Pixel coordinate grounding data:
---

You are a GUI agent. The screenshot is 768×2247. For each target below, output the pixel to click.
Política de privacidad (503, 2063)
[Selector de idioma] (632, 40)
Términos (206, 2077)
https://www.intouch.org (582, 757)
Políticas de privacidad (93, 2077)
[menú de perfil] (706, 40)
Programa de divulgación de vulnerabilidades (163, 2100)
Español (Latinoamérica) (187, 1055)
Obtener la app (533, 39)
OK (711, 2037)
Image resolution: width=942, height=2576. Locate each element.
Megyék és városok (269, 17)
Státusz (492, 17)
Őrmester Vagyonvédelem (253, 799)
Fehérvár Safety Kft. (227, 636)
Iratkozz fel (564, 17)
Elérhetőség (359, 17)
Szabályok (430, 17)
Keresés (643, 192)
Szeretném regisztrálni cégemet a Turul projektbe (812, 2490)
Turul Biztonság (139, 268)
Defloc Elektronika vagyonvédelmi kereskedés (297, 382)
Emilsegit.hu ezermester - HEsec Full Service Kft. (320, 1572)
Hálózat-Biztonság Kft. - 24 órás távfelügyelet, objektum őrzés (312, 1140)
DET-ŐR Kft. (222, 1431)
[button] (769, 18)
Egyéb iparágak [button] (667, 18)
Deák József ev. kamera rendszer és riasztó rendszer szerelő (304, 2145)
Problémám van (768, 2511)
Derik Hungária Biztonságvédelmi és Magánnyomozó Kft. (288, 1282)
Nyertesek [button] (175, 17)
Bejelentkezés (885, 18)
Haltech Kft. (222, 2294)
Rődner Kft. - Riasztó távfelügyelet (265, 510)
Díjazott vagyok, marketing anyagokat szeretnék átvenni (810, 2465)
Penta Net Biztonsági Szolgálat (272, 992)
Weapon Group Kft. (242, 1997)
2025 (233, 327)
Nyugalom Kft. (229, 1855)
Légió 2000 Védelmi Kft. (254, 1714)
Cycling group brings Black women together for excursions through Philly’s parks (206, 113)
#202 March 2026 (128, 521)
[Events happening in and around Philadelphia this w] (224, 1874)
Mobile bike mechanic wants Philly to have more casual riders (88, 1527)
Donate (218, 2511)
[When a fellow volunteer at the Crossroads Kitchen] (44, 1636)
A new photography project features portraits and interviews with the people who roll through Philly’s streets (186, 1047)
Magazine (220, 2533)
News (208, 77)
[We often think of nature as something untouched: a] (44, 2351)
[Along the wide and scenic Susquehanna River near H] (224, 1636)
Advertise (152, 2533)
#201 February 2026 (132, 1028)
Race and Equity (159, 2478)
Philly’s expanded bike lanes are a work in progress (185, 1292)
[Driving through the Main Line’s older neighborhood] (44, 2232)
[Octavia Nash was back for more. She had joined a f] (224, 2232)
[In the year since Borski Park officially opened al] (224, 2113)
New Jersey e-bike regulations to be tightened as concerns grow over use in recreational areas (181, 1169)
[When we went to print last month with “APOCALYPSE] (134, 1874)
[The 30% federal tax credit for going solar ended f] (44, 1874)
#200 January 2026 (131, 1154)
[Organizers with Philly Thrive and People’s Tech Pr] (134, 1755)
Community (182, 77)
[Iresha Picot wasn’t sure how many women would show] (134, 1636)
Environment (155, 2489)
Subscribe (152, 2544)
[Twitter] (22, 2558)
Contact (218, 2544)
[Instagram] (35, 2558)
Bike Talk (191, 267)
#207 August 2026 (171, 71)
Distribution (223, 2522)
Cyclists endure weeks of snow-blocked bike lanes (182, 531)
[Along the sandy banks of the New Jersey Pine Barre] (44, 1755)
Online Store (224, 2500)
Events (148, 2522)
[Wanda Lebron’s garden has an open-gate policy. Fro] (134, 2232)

---

**What this task involves:** From the first line of the entries above to the line with "[menú de perfil] (706, 40)", please return every line exactly, keeping both ends.

**Result:**
You are a GUI agent. The screenshot is 768×2247. For each target below, output the pixel to click.
Política de privacidad (503, 2063)
[Selector de idioma] (632, 40)
Términos (206, 2077)
https://www.intouch.org (582, 757)
Políticas de privacidad (93, 2077)
[menú de perfil] (706, 40)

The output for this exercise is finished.